One alternative to both the Code of Conduct and a full-fledged treaty would be specific space security “pledges” made by individual countries, said Meyer. Canada has proposed a number of such pledges, such as agreeing not to place weapons in space and refraining from destructive ASAT testing. “These ideas are seen to represent somewhat of a middle ground between the non-weaponization treaty option on the one hand and the ‘security-light’ measures of the EU Code of Conduct on the other,” he said. These pledges, while initially made unilaterally, could eventually be combined into a legally binding document, he said.

Regardless of the approach used for space security—code of conduct, treaty, pledges, or something else—experts say the US role will be critical. “The position of the US, as a principal spacefaring nation, I think will be decisive in determining which, if any, of these channels will be activated in the near term,” Meyer said.

“The US can’t solve this problem alone, but it can and should take the lead,” Grego said. She said the new national space policy “shows an encouraging awareness” of the issues of space security, but it needs to follow through with specific measures. “It needs either to initiate these efforts or to respond constructively to others’ initiatives so that progress can be made.”
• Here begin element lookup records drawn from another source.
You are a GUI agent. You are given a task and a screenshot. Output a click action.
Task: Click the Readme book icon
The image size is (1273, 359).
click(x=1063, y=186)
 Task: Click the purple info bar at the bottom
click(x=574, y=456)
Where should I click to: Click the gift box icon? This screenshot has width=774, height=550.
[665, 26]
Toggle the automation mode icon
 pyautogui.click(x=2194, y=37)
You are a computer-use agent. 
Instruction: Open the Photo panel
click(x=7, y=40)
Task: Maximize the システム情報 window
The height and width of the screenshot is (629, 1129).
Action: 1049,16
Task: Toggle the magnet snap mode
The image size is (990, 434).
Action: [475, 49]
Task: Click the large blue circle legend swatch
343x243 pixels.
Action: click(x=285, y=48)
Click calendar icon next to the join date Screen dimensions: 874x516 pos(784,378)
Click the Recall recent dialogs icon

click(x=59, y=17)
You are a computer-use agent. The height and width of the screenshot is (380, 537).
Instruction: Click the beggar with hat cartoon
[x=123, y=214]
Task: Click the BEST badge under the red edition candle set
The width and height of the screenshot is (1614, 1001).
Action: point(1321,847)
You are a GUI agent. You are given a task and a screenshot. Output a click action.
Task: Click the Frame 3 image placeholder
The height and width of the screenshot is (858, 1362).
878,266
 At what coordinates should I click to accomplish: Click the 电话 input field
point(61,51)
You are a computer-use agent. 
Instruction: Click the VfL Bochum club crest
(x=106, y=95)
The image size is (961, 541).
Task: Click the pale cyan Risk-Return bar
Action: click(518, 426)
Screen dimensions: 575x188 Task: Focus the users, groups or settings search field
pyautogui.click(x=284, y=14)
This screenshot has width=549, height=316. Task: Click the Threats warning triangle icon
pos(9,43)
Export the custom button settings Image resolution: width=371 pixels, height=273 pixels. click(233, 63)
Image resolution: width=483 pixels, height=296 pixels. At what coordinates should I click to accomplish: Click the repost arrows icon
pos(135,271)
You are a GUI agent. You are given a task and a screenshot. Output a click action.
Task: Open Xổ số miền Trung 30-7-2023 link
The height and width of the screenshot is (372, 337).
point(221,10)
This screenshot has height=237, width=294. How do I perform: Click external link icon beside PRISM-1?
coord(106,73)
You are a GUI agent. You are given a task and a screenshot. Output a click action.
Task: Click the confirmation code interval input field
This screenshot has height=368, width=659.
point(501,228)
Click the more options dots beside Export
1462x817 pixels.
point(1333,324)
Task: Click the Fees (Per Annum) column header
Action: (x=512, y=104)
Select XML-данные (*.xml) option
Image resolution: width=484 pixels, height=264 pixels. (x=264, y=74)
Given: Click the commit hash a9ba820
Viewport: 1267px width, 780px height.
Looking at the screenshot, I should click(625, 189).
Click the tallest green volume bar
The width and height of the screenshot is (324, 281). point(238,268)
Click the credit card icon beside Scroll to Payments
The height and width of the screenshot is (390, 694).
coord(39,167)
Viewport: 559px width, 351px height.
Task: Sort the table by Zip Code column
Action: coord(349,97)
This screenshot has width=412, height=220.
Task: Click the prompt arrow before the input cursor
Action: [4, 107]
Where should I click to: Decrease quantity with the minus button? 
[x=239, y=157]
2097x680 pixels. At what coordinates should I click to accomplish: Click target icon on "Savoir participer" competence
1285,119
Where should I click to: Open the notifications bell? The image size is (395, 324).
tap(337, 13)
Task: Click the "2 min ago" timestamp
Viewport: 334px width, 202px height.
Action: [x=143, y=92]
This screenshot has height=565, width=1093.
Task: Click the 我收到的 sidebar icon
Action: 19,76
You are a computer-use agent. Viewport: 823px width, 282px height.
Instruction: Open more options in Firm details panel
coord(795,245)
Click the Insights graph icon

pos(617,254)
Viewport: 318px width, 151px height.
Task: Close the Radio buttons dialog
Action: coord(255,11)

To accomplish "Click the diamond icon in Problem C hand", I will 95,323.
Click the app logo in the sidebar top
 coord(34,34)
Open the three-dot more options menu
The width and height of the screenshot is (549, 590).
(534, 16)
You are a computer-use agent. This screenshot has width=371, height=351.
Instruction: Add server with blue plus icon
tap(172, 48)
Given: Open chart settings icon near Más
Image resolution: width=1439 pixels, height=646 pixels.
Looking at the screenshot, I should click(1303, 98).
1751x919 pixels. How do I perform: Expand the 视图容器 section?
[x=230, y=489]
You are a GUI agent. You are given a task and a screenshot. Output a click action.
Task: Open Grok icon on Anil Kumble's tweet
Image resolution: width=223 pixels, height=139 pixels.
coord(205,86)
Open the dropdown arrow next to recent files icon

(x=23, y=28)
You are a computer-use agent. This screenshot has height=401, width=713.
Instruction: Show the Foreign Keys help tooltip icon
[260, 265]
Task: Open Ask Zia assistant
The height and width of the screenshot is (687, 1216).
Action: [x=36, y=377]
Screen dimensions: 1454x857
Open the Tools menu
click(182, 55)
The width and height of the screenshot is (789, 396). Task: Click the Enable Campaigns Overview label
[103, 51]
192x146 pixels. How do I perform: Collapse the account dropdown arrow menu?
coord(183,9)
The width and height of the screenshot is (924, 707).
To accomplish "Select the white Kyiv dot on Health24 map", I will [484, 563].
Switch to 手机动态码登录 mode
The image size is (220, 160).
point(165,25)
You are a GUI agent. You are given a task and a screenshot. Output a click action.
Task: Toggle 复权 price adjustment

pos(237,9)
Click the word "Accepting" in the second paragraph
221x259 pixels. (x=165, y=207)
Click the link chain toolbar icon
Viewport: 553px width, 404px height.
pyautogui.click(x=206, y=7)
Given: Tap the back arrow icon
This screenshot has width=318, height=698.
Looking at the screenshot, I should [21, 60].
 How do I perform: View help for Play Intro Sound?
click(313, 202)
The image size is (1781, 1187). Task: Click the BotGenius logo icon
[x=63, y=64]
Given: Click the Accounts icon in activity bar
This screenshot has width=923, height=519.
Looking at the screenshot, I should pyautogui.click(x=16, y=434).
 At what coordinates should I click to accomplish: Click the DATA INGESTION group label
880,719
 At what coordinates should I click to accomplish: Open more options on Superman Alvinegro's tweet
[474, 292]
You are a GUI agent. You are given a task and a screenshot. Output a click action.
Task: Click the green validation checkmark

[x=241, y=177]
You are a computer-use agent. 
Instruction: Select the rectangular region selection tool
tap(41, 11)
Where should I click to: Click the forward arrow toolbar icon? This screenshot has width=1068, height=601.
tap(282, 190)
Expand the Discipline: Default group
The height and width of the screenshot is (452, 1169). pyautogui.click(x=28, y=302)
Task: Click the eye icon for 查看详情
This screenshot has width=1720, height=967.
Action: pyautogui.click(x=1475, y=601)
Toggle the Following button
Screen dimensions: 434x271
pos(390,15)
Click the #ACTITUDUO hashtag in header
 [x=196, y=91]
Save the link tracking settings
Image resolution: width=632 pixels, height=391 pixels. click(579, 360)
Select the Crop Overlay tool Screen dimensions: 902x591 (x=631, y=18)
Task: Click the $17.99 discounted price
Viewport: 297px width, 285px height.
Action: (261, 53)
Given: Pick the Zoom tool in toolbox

Rose, in his earlier Stimson Center comments, said that US leadership could be demonstrated by helping bring other “like-minded” countries to the table to agree upon a code of conduct or similar concepts. “That’s going to be the challenge in the coming year: how do you make this happen?” he said. “There are very few nations in the world that can get everybody—all the key players—together.” If the US makes a decision to support the EU Code, he said, “I think that is something that you would see the United States doing: getting everybody to sit down at the table together.”